_PROBLÈMES À RÉSOUDRE_
1. Traduisez en anglais la phrase suivante du récit sur saint Martin : « Martin, chrétien convaincu, a déjà distribué tout ce qu’il a en cours de route, il ne lui reste que son manteau. »
2. Poursuivez le récit sur saint Martin à partir de sa dernière phrase.

_EXTRAIT DU TEXTE_

Martin, un saint comme on n’en fait plus
Posté par francesca7 le 4 juin 2015
Amiens, Janvier 336, il gèle à pierre fendre !
Martin qui est né en Pannonie, l’actuelle Hongrie, et qui est devenu soldat à quinze ans, sert en Gaule. À la porte de la cité, il rencontre un pauvre nu. Martin, chrétien convaincu, a déjà distribué tout ce qu’il a en cours de route, il ne lui reste que son manteau. Il se saisit alors de son épée, et coupe son vêtement chaud en deux, donnant au pauvre de quoi se vêtir – et l’autre moitié alors, il ne pouvait pas la donner ?
Non ! Elle appartenait à l’armée romaine dont il faisait partie ; généreux, Martin, pas voleur ! La nuit même, le Christ lui apparaît en songe : c’était lui le pauvre nu qu’il a secouru ! L’affaire se sait et voilà Martin déjà vénéré comme un saint.

_DONNÉES FOURNIES_
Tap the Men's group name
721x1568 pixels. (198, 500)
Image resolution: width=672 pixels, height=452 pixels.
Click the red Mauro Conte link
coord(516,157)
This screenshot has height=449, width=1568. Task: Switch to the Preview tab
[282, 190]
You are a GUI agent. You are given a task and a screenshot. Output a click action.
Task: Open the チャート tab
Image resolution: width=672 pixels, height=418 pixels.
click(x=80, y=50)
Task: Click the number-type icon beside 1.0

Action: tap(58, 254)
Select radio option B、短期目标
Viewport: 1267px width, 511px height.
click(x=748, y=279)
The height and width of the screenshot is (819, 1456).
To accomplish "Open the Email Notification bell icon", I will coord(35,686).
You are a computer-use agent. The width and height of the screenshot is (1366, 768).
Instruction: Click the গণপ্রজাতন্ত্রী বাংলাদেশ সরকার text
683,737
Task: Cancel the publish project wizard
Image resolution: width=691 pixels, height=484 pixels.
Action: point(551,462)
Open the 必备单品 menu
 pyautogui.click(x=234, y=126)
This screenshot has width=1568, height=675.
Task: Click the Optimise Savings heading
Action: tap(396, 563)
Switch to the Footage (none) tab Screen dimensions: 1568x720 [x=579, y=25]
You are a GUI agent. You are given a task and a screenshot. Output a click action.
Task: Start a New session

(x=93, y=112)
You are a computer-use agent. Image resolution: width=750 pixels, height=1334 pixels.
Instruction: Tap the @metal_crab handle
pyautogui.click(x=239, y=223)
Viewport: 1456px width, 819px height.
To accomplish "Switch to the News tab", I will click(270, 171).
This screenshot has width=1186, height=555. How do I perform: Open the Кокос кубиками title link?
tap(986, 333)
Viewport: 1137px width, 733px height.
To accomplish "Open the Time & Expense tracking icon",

_RÉPONSES AUX EXERCICES_
1. Martin, a devout Christian, has already given away everything he has along the way; all he has left is his cloak.

2.
Martin est baptisé à Amiens. Il s’emploie à persuader les paysans que leurs arbres sacrés et leurs temples doivent être remplacés par le culte chrétien. Ceux-ci un jour, pour se venger, l’attachent à un sapin. En face, ils en abattent un autre qui doit logiquement écraser notre saint ficelé ! Mais miracle : le sapin coupé vacille, se redresse et va tomber de l’autre côté. Cela se sait encore, et voilà Martin presque divinisé !
Mais, un jour, à Candes, au confluent de la Vienne et de la Loire, Martin meurt comme tout le monde ! Les moines de Ligugé et ceux de Marmoutier, villes où il avait fondé des monastères, se disputent sa dépouille. Ce sont les Tourangeaux qui l’emportent, Martin ayant été évêque de Tours. Cela se déroule au début de novembre 397.
Alors survient un phénomène étonnant : au passage de la dépouille de Martin, les arbres reverdissent, des roses s’épanouissent, la nature refleurit tout à coup ! Et chaque année la nature se souvient de ce miracle et nous offre… l’été de la Saint-Martin ! On inhuma Martin le 11 novembre, et on prit soin d’installer sa cape (la moitié restante – et romaine – du manteau donné au pauvre) dans un sanctuaire qu’on nomma tout simplement capella. Et puis le mot capella a donné naissance au mot « chapelle ». Tout simplement !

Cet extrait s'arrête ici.